Given task
Update the records below so that every "Image resolution" becomes "Screenshot size", and write them out again in full with nothing else changed.
________________
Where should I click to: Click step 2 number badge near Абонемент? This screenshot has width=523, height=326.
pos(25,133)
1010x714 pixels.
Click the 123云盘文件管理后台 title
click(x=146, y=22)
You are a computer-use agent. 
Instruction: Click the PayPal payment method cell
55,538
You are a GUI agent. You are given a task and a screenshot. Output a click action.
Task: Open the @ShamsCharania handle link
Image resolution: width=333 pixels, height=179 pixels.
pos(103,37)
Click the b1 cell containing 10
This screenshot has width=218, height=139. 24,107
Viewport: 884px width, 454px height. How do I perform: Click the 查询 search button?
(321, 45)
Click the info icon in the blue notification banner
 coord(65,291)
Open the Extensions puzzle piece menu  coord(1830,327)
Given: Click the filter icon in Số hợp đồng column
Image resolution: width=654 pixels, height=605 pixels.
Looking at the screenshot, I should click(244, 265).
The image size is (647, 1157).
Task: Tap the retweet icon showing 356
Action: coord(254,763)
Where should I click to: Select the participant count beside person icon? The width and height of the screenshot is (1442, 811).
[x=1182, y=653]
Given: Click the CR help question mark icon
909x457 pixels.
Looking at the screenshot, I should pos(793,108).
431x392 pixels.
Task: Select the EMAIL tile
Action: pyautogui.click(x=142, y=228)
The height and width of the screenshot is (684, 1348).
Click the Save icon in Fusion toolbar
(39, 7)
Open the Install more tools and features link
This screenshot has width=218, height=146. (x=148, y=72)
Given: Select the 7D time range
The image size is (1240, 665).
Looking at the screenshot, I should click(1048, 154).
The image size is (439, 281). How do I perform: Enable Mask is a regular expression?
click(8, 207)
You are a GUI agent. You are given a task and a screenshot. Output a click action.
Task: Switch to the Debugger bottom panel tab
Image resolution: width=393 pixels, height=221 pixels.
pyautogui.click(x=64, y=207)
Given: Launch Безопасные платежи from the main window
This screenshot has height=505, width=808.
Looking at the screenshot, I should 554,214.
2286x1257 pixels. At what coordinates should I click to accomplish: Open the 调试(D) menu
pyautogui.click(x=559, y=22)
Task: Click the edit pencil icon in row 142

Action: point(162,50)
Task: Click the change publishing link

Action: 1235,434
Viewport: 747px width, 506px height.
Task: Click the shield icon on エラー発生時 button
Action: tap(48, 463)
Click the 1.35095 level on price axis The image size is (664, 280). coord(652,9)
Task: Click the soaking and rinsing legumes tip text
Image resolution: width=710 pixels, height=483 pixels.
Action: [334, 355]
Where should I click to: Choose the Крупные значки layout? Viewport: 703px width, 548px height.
________________
The output
Where should I click to: Click step 2 number badge near Абонемент? This screenshot has width=523, height=326.
pos(25,133)
1010x714 pixels.
Click the 123云盘文件管理后台 title
click(x=146, y=22)
You are a computer-use agent. 
Instruction: Click the PayPal payment method cell
55,538
You are a GUI agent. You are given a task and a screenshot. Output a click action.
Task: Open the @ShamsCharania handle link
Screenshot size: width=333 pixels, height=179 pixels.
pos(103,37)
Click the b1 cell containing 10
This screenshot has width=218, height=139. 24,107
Viewport: 884px width, 454px height. How do I perform: Click the 查询 search button?
(321, 45)
Click the info icon in the blue notification banner
 coord(65,291)
Open the Extensions puzzle piece menu  coord(1830,327)
Given: Click the filter icon in Số hợp đồng column
Screenshot size: width=654 pixels, height=605 pixels.
Looking at the screenshot, I should click(244, 265).
The image size is (647, 1157).
Task: Tap the retweet icon showing 356
Action: coord(254,763)
Where should I click to: Select the participant count beside person icon? The width and height of the screenshot is (1442, 811).
[x=1182, y=653]
Given: Click the CR help question mark icon
909x457 pixels.
Looking at the screenshot, I should pos(793,108).
431x392 pixels.
Task: Select the EMAIL tile
Action: pyautogui.click(x=142, y=228)
The height and width of the screenshot is (684, 1348).
Click the Save icon in Fusion toolbar
(39, 7)
Open the Install more tools and features link
This screenshot has width=218, height=146. (x=148, y=72)
Given: Select the 7D time range
The image size is (1240, 665).
Looking at the screenshot, I should click(1048, 154).
The image size is (439, 281). How do I perform: Enable Mask is a regular expression?
click(8, 207)
You are a GUI agent. You are given a task and a screenshot. Output a click action.
Task: Switch to the Debugger bottom panel tab
Screenshot size: width=393 pixels, height=221 pixels.
pyautogui.click(x=64, y=207)
Given: Launch Безопасные платежи from the main window
This screenshot has height=505, width=808.
Looking at the screenshot, I should 554,214.
2286x1257 pixels. At what coordinates should I click to accomplish: Open the 调试(D) menu
pyautogui.click(x=559, y=22)
Task: Click the edit pencil icon in row 142

Action: point(162,50)
Task: Click the change publishing link

Action: 1235,434
Viewport: 747px width, 506px height.
Task: Click the shield icon on エラー発生時 button
Action: tap(48, 463)
Click the 1.35095 level on price axis The image size is (664, 280). coord(652,9)
Task: Click the soaking and rinsing legumes tip text
Screenshot size: width=710 pixels, height=483 pixels.
Action: [334, 355]
Where should I click to: Choose the Крупные значки layout? Viewport: 703px width, 548px height.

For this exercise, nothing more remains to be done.